- Your task:
Work out how many lines in the data hold the string "resolution". Reply with only that number.

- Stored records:
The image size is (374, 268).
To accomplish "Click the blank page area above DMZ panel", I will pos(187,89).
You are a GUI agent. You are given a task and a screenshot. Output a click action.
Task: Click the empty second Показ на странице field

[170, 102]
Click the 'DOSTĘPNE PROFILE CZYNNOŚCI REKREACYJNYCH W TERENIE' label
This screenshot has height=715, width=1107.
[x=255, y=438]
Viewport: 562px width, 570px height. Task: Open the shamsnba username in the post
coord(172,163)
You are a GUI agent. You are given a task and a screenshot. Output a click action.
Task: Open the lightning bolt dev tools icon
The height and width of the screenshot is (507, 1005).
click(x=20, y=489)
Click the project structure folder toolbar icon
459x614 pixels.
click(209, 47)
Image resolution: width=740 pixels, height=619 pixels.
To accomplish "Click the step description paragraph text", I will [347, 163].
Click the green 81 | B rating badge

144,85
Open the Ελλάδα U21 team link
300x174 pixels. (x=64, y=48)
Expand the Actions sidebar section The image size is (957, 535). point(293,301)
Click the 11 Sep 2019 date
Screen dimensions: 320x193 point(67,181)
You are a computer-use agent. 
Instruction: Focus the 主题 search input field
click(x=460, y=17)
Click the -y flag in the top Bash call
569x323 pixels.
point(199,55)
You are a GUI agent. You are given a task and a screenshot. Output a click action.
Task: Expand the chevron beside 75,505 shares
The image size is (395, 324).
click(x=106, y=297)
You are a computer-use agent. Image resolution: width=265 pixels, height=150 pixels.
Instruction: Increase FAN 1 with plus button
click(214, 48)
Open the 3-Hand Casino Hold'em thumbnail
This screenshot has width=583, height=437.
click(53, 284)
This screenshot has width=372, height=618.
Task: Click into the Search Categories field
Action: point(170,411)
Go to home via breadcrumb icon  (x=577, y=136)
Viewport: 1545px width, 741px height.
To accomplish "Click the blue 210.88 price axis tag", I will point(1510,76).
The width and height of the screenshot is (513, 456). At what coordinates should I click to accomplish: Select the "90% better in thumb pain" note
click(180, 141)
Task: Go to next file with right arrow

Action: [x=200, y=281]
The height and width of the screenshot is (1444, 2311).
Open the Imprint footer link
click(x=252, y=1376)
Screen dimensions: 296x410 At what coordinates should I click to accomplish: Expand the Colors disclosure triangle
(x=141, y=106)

- Result:
2